Now, every time the page gets refreshed, the console output is:
connected
log: hello alp
Therefore, invoking messages and sending responses works. But now comes the tricky part.
Problems
The response "hello alp" is sent only to the invoker of the socket.io message. I want to broadcast a message to all connected clients, so that they can be informed in realtime if a new user joins the party (for example in a chat application).
So, here are my questions:
How can i send a broadcast message to all connected clients?
How can i send a broadcast message to multiple connected clients that are subscribed on a specific channel?
How can i send a broadcast message anywhere in my python code (outside of the BaseConnection class)? Would this require some sort of Socket.IO client for python or is this builtin with TornadIO2?
All these broadcasts should be done in a reliable way, so i guess websockets are the best choice. But i am open to all good solutions.
I've recently written a very similar application on a similar setup, so I do have several insights.
The proper way of doing what you need is to have a pub-sub backend. There's only so much you can do with simple ConnectionHandlers. Eventually, handling class-level sets of connections starts to get ugly (not to mention buggy).
Ideally, you'd want to use something like Redis, with async bindings to tornado (check out brukva). That way you don't have to mess with registering clients to specific channels - Redis has all that out of the box.
Essentially, you have something like this:
class ConnectionHandler(SockJSConnection):
def __init__(self, *args, **kwargs):
super(ConnectionHandler, self).__init__(*args, **kwargs)
self.client = brukva.Client()
self.client.connect()
self.client.subscribe('some_channel')
def on_open(self, info):
self.client.listen(self.on_chan_message)
def on_message(self, msg):
# this is a message broadcast from the client
# handle it as necessary (this implementation ignores them)
pass
def on_chan_message(self, msg):
# this is a message received from redis
# send it to the client
self.send(msg.body)
def on_close(self):
self.client.unsubscribe('text_stream')
self.client.disconnect()
Note that I used sockjs-tornado which I found to be much more stable than socket.io.
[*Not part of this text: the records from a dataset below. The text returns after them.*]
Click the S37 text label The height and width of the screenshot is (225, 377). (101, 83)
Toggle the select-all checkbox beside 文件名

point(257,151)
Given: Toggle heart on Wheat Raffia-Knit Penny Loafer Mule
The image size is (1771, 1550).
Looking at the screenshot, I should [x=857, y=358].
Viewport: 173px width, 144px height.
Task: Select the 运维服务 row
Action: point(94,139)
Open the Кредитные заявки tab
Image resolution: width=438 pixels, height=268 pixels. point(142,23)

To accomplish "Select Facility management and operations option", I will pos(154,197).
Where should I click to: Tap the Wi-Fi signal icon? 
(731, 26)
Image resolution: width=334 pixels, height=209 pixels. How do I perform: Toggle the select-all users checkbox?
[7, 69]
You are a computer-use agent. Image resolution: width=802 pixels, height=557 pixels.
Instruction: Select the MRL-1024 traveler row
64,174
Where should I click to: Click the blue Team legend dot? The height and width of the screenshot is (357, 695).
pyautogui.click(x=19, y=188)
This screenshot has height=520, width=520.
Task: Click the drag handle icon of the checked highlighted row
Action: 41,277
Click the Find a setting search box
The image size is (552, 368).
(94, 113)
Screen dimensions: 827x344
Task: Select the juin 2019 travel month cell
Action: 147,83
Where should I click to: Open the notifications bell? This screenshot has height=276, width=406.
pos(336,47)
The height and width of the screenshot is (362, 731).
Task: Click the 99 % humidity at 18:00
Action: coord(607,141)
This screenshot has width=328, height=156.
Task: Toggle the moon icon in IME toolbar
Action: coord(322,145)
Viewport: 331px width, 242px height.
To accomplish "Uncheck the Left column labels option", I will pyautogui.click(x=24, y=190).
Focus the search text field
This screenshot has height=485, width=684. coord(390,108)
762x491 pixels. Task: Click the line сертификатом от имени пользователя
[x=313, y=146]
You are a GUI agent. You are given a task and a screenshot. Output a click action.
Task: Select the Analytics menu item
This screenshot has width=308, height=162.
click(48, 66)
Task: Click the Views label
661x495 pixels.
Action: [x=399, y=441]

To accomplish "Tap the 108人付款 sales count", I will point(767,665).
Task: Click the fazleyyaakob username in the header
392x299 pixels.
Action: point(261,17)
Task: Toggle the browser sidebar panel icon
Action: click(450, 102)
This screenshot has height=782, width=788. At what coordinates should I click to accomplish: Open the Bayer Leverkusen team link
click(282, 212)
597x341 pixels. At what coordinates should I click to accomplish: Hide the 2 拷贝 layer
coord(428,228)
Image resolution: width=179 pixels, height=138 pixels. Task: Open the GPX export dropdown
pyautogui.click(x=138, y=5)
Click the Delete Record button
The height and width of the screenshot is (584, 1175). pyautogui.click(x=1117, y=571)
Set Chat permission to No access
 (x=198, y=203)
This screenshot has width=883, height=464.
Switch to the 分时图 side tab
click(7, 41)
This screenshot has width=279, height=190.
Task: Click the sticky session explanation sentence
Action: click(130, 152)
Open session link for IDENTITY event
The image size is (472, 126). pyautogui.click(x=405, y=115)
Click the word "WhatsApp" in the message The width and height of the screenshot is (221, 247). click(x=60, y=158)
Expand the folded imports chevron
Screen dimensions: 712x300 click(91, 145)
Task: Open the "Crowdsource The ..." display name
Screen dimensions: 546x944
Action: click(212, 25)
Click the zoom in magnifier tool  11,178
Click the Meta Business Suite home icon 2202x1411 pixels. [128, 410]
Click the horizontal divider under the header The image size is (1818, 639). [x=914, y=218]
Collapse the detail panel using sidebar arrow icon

Anyway, once you have this sort of setup, sending messages from any other client (such as Django, in your case) is as easy as opening a Redis connection (redis-py is a safe bet) and publishing a message:
import redis
r = redis.Redis()
r.publish('text_channel', 'oh hai!')
This answer turned out pretty long, so I went the extra mile and made a blog post out of it: http://blog.y3xz.com/blog/2012/06/08/a-modern-python-stack-for-a-real-time-web-application/
I write here, because it's difficult write in comments section. You can view examples for tornadoio2 in examples directory where you can find implementation of chat, and:
class ChatConnection(tornadio2.conn.SocketConnection):
# Class level variable
participants = set()
def on_open(self, info):
self.send("Welcome from the server.")
self.participants.add(self)
def on_message(self, message):
# Pong message back
for p in self.participants:
p.send(message)
As you can see they implemented participants as set ))
If you're already using django, why not have a look at gevent-socketio.